Once you take a step back and think about how street patterns affect businesses, the destructive nature of one-way streets makes a lot of sense. For example, if I am unfortunate enough to own a breakfast restaurant located on a one-way street delivering people back to the highway after work, no one will drive by my restaurant until they leave to go home, long after their needs for breakfast have been met. It could very well be the case that the cineplex and Hotel Stockton could benefit greatly by turning El Dorado into a two-way street, simply by bringing cars– and shoppers/diners– in both directions.
It’s not just Speck who sings the praises of two-way streets, either. The National Trust for Historic Preservation is also a two-way street advocate, citing the findings of a 25-city survey where the elimination of one-ways lead to a decrease in vacancy rates. A Portland real estate consulting group concluded in 2007 that “In the case of a revitalizing urban corridor, the most important benefit afforded by the two-way street is the priority given to the pedestrian. Two-way streets tend to promote a sense of pedestrian dominance that contributes to the tax base, creates an environment that encourages urban residential development and contributes to a compact city form.”

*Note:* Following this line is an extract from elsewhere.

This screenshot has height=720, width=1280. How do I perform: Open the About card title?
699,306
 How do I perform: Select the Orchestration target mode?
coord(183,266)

If Stockton wants to consider the shift back to two-way streets downtown, it has numerous examples to draw from. Minneapolis did this by turning two of their major avenues– Hennepin and First– back to two-way streets, creating more of a destination, rather than a quick way to leave downtown. Most recently, Dallas began converting several one-ways as their downtown now accommodates more residential development and therefore the need to create a walkable community supporting retail trumps the need to get suburbanites back home as quickly as possible. As downtown Stockton struggles to take that next step in becoming a complete neighborhood with retail, businesses and residential, converting back to two-way streets is a common sense strategy. As Speck puts it, “If your downtown lacks vitality and it’s got one-ways, it’s probably time for a change.”